##### Document extract #####

It’s their asset, it’s their wealth, their family that is being protected from loss and disaster. It’s also their wealth being protected. Again, I say we work on disaster resilient housing, but we actually shift power. After that, we really protect wealth. We have helped to protect about $4 billion of housing assets around the world. Those assets are held in the hands of the homeowner. They’re not something that we own. They’re not something that a big corporation owns. It is homeowner wealth. By strengthening those buildings, we help to protect them from loss.
Lissa Harris: Can you talk about what makes your approach distinctive, how you’re different from other organizations or entities in the space that you’re working in?
Elizabeth Hausler: The first thing that’s made us distinct in the early days was we shifted the industry, the post-disaster relief industry, away from just giving someone a house, to empowering them to make the decisions. In the early days, NGOs would come in and they would just give someone a temporary house, or they would give someone a permanent house. They would exclude the homeowner from the process. They wouldn’t be involved in deciding where is the kitchen, where is the door, where’s the toilet? Those sorts of things.

#####

What you are asked to do >> In the interview on disaster-resilient housing, what value of housing assets worldwide does the organization say it has helped protect?

##### Data extract #####

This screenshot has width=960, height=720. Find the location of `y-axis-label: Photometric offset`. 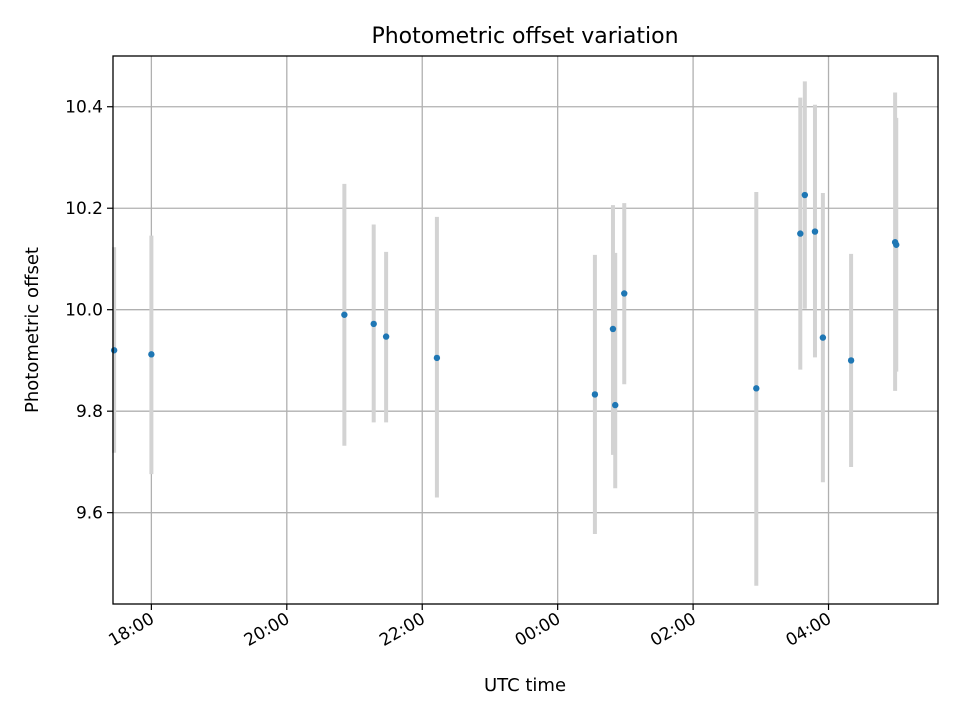

y-axis-label: Photometric offset is located at coordinates (32, 330).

#####

Written response >> About $4 billion.